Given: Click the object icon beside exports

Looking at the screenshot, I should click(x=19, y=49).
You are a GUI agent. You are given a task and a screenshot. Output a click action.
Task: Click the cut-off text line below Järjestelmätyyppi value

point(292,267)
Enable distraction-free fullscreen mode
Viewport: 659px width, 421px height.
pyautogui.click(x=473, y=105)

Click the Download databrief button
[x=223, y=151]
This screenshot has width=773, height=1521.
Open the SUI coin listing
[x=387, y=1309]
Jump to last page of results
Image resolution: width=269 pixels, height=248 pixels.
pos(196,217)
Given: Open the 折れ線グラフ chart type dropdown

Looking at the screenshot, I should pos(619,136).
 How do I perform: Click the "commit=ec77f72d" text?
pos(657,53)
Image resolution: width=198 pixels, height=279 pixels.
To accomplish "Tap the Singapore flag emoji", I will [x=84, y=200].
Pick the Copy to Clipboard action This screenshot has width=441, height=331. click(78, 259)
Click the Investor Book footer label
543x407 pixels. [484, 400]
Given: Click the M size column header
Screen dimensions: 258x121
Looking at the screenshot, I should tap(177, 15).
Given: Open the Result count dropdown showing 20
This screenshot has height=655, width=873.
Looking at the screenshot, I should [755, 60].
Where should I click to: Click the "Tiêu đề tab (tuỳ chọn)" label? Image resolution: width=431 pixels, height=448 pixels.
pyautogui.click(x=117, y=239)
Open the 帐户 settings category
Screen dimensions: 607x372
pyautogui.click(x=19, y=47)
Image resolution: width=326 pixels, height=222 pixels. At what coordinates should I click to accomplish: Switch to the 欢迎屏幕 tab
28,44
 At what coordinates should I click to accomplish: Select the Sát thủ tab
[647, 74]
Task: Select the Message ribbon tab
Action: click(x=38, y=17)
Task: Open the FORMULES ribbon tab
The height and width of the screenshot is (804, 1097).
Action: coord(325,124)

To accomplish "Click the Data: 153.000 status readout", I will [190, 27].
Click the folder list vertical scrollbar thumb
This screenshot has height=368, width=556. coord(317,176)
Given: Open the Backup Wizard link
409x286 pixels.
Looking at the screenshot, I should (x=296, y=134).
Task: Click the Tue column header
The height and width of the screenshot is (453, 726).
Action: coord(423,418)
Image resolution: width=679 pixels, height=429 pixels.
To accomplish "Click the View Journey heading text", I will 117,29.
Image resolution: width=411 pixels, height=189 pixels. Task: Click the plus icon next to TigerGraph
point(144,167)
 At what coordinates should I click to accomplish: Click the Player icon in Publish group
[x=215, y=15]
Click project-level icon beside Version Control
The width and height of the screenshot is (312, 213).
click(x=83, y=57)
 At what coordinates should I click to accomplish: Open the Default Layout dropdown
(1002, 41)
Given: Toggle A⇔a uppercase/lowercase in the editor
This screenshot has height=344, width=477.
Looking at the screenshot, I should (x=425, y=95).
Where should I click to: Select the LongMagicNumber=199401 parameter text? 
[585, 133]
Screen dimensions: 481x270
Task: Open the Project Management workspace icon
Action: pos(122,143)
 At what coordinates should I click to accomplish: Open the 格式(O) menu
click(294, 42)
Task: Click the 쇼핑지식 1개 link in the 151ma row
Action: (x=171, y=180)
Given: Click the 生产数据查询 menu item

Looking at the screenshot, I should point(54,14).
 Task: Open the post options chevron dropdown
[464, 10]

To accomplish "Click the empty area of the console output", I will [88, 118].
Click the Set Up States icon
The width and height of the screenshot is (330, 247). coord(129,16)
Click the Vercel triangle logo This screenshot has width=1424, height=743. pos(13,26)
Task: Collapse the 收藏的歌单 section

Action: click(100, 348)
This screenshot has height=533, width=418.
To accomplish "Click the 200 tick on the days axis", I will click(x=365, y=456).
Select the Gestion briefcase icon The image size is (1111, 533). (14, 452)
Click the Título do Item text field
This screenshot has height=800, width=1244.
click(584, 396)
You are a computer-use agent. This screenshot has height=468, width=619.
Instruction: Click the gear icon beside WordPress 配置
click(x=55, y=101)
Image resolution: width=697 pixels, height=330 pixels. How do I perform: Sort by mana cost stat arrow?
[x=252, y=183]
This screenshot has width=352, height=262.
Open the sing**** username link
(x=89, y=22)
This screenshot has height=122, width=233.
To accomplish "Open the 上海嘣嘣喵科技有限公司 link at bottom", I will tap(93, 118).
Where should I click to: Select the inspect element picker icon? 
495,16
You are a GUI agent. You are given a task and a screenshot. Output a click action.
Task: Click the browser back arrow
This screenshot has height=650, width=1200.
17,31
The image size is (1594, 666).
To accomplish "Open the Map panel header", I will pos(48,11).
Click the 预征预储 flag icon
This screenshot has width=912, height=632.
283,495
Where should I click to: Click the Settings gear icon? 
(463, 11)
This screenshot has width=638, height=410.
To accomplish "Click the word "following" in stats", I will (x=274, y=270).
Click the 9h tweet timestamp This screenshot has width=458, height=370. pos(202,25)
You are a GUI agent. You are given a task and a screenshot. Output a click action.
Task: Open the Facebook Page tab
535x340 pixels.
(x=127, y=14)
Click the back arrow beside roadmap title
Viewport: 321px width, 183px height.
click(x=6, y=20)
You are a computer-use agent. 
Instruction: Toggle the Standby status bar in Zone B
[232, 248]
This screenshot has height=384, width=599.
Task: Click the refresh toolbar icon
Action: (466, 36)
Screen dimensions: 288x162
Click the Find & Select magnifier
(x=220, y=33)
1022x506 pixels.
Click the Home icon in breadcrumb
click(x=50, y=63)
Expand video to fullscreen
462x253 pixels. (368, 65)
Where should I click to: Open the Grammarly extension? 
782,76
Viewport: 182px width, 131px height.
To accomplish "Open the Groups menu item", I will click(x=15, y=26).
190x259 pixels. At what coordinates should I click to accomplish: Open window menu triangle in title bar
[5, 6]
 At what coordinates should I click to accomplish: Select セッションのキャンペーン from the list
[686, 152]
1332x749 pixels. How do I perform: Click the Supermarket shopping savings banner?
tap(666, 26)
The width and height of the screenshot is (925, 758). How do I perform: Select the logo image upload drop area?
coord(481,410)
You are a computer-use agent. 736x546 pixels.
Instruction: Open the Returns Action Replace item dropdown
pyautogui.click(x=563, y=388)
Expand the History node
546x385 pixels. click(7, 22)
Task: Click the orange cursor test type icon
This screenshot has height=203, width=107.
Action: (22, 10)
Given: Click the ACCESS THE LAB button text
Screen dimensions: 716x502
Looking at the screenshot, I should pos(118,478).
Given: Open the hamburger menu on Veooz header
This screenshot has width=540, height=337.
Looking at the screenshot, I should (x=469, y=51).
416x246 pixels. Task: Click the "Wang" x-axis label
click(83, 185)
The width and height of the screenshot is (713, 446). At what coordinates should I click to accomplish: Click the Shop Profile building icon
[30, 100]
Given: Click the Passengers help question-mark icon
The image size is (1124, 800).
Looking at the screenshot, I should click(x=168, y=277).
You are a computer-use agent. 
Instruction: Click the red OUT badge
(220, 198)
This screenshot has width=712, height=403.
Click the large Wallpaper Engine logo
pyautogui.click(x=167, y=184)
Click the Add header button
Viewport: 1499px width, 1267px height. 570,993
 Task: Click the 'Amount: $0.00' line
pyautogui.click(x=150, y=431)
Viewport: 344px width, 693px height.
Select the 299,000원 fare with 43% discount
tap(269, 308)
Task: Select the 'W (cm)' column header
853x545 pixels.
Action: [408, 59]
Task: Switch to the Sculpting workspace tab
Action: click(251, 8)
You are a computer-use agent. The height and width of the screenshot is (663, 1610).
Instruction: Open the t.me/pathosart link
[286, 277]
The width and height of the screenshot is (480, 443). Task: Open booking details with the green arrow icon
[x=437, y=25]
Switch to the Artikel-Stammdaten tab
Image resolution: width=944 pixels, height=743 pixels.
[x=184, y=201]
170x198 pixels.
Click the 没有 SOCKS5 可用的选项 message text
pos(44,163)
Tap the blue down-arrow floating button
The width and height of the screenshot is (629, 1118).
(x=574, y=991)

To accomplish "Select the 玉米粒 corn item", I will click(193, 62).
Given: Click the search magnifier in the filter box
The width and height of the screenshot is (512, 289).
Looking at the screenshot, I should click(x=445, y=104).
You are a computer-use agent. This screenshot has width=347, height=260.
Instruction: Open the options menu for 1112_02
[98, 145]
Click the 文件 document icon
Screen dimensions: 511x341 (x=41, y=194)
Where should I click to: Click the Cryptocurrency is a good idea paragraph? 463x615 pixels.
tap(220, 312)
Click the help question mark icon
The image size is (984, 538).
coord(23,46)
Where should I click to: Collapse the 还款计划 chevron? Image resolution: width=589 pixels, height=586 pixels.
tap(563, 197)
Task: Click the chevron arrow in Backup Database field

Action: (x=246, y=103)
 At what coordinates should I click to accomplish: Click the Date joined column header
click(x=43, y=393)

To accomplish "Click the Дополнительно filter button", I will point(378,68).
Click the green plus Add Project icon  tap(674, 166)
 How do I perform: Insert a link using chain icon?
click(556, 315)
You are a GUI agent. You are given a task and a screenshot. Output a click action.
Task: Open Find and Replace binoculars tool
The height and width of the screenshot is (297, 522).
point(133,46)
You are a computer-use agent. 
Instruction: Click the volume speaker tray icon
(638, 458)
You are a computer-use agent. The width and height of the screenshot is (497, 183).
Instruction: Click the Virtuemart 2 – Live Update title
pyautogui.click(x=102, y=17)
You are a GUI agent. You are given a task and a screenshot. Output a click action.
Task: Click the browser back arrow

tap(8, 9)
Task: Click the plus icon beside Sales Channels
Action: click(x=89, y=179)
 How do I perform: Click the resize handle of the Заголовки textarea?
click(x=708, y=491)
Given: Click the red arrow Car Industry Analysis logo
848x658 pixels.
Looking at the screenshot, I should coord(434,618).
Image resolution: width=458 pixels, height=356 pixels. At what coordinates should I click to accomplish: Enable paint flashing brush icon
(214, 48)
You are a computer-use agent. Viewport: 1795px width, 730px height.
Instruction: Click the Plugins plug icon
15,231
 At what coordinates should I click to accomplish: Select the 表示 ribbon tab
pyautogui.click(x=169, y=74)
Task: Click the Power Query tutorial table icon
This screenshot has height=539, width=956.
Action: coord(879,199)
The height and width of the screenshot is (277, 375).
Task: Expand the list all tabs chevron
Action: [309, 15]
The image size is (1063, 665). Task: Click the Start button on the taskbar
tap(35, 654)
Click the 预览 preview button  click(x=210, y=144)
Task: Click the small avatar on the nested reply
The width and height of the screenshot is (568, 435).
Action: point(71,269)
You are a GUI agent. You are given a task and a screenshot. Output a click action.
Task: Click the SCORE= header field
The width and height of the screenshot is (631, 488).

· · · · · · ·

**What needs to be done**. Starting at the line above that contains "Given: Click the M size column header", repeat each line exactly up to and including the line that contains "Given: Toggle A⇔a", and stop there.

**Problem solution**.
Given: Click the M size column header
Screen dimensions: 258x121
Looking at the screenshot, I should tap(177, 15).
Given: Open the Result count dropdown showing 20
This screenshot has height=655, width=873.
Looking at the screenshot, I should [755, 60].
Where should I click to: Click the "Tiêu đề tab (tuỳ chọn)" label? Image resolution: width=431 pixels, height=448 pixels.
pyautogui.click(x=117, y=239)
Open the 帐户 settings category
Screen dimensions: 607x372
pyautogui.click(x=19, y=47)
Image resolution: width=326 pixels, height=222 pixels. At what coordinates should I click to accomplish: Switch to the 欢迎屏幕 tab
28,44
 At what coordinates should I click to accomplish: Select the Sát thủ tab
[647, 74]
Task: Select the Message ribbon tab
Action: click(x=38, y=17)
Task: Open the FORMULES ribbon tab
The height and width of the screenshot is (804, 1097).
Action: coord(325,124)

To accomplish "Click the Data: 153.000 status readout", I will [190, 27].
Click the folder list vertical scrollbar thumb
This screenshot has height=368, width=556. coord(317,176)
Given: Open the Backup Wizard link
409x286 pixels.
Looking at the screenshot, I should (x=296, y=134).
Task: Click the Tue column header
The height and width of the screenshot is (453, 726).
Action: coord(423,418)
Image resolution: width=679 pixels, height=429 pixels.
To accomplish "Click the View Journey heading text", I will 117,29.
Image resolution: width=411 pixels, height=189 pixels. Task: Click the plus icon next to TigerGraph
point(144,167)
 At what coordinates should I click to accomplish: Click the Player icon in Publish group
[x=215, y=15]
Click project-level icon beside Version Control
The width and height of the screenshot is (312, 213).
click(x=83, y=57)
 At what coordinates should I click to accomplish: Open the Default Layout dropdown
(1002, 41)
Given: Toggle A⇔a uppercase/lowercase in the editor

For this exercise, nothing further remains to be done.